Tuesday, February 24

The Trilogy Meter



Last week, found myself in close proximity to a huge paperbag that contained all The Complete Extended Edition DVDs of The Lord of the Rings. The discs are in these nice book-looking cases, in maroon, deep green and blue. If it were gold or yellow then it would have looked like a sablay. Hehehe. Each volume had maybe 4 discs in it. The film on 2 discs, with commentaries, then 2 more discs of features alone. N, who lent her the DVDs, said that the 3 movies amount to 10 hours, with the features, it's 24 hours all in all.

Guess what we've been watching since then.

Finished The Two Towers last night and so far it's been an enjoyable ride. Then I came across Dan Meth's Trilogy Meter, where he measures how most movies which come in threes (Spider-Man, Jurassic Park, Rambo). Interestingly enough, most of the movies were uneven. It's surprising that some movies have more interesting sequels than the first (Superman, Alien), and usually, the third one is never really the best of the series.

So movies which come in threes (or more) are uneven. Hah.

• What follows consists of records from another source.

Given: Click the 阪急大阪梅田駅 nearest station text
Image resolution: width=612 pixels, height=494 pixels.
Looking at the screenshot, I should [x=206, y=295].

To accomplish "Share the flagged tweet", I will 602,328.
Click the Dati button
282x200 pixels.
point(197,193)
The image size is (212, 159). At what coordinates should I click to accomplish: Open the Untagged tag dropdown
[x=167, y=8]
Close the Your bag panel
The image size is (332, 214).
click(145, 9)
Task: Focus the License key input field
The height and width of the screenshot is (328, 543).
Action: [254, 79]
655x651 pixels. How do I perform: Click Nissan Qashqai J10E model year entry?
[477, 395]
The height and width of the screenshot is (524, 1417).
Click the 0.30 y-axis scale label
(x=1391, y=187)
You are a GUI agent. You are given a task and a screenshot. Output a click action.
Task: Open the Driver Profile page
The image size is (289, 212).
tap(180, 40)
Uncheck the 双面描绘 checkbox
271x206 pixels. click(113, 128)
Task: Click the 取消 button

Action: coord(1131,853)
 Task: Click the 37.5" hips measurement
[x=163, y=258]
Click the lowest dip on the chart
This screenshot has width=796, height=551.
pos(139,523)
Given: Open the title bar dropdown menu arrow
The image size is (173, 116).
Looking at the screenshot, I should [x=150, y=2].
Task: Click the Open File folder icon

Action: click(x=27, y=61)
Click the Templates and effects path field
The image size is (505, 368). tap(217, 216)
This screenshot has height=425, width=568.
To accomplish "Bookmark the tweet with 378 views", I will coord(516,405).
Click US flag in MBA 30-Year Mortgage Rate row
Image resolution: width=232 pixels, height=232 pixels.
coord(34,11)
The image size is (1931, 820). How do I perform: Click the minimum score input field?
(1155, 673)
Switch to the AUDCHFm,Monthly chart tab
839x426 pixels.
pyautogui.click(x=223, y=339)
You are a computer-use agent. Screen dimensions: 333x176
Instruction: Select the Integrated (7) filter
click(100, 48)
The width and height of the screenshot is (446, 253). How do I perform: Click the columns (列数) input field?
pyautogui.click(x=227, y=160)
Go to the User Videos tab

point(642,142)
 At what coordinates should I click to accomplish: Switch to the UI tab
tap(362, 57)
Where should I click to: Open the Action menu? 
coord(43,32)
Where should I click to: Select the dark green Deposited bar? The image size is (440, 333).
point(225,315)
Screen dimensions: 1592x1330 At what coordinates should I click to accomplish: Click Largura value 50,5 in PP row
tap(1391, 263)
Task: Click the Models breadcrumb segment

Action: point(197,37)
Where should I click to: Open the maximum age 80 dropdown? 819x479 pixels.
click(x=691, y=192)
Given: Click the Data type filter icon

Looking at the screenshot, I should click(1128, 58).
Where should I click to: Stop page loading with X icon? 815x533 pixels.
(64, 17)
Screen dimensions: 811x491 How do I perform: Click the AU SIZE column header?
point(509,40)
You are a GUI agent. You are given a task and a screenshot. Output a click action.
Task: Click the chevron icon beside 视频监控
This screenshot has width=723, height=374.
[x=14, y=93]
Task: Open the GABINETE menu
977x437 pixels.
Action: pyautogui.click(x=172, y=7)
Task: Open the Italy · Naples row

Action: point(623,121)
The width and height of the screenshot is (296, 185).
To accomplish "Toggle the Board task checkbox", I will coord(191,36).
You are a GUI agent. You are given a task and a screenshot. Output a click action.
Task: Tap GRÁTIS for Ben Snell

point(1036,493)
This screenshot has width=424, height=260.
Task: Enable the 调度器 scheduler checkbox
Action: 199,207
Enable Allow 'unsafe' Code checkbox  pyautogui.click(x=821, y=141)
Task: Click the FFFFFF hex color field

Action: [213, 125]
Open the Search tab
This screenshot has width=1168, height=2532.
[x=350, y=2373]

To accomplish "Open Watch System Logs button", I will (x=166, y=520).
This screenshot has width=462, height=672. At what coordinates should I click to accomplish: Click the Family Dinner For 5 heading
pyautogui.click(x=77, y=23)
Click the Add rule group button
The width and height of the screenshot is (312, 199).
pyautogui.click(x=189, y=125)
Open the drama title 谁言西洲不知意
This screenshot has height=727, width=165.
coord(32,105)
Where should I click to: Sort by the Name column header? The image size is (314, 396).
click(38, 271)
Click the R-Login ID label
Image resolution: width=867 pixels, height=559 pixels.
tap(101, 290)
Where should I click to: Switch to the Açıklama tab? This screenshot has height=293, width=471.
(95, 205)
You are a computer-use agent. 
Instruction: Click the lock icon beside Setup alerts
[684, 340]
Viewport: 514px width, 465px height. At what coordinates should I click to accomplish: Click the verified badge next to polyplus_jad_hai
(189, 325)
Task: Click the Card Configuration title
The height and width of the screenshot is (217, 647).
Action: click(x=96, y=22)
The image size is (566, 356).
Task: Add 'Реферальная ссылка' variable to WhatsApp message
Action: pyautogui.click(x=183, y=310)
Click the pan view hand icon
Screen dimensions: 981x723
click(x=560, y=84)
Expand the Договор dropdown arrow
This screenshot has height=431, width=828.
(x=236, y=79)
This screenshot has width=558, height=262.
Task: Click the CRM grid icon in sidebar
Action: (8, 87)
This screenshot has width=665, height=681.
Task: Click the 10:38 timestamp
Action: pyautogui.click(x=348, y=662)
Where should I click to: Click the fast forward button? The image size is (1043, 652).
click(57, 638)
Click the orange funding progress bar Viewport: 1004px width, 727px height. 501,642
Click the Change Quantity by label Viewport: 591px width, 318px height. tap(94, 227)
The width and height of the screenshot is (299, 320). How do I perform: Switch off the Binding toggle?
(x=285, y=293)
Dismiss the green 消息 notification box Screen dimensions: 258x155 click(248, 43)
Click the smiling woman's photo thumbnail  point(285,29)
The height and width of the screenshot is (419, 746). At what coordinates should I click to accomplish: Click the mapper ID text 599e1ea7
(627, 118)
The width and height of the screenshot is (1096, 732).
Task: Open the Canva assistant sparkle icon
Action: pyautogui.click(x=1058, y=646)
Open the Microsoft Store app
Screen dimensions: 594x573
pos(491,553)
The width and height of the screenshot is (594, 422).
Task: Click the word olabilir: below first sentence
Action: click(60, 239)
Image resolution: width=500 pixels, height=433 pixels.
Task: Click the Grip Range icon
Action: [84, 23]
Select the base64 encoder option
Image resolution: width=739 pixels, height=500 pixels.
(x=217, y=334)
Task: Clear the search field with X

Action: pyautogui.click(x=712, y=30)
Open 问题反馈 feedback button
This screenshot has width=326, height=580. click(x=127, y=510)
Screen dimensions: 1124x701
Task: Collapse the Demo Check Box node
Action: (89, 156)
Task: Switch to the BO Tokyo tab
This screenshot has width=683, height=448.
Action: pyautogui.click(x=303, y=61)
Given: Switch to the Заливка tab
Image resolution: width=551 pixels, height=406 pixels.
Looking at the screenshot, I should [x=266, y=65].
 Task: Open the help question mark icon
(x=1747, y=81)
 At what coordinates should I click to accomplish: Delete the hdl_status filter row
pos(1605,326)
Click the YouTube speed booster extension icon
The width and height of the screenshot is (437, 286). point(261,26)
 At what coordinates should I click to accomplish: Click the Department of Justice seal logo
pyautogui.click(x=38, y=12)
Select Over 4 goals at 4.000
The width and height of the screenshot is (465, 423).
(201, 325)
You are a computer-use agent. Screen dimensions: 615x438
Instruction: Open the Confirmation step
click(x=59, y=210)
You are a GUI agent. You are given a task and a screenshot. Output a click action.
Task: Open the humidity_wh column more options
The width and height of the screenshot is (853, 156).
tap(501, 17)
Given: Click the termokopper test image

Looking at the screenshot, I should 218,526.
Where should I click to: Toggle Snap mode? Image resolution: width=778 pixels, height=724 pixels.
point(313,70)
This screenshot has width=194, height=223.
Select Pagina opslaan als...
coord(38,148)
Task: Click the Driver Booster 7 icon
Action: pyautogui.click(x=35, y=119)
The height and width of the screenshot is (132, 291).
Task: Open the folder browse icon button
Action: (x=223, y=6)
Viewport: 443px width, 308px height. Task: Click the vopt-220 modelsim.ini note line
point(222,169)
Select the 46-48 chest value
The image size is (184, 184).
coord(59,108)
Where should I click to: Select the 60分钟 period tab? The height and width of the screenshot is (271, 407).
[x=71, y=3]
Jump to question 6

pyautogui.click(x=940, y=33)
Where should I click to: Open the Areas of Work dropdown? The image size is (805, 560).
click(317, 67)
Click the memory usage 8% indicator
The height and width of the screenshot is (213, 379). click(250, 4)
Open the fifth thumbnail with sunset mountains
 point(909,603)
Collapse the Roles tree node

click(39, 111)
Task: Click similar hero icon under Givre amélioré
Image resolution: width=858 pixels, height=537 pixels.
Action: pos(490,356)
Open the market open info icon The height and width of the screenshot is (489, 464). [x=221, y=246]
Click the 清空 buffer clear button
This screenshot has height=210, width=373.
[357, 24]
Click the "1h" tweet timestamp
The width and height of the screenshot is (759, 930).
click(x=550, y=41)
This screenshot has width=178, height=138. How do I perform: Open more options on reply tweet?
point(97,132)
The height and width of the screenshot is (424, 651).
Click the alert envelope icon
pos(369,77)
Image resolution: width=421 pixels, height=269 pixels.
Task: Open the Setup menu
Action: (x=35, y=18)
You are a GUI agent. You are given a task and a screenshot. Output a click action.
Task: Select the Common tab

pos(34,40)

But the biggest surprise: The Lord of the Rings may be the only trilogy so far which can boast of an even hand in terms of storytelling. Of course it helps that the material is already there. J. R. R. Tolkien himself didn't even think of it as a trilogy--he meant it to be one big book. But the practicality of publishing turned it into a series. In the DVD feature, Tolkien hated the title the publisher gave the last volume, The Return of the King, because it told the reader everything that'll happen in the book.

Yet anyhow, it's the solid narrative that supported the film. But that wouldn't even happen without the writers and the director who shaped that really heavy doorstop of a book into the movie that we now know. So for that, Peter Jackson takes the cake for some pretty awesome movie time. Otherwise, save us from all the Underworld pre-, sequels.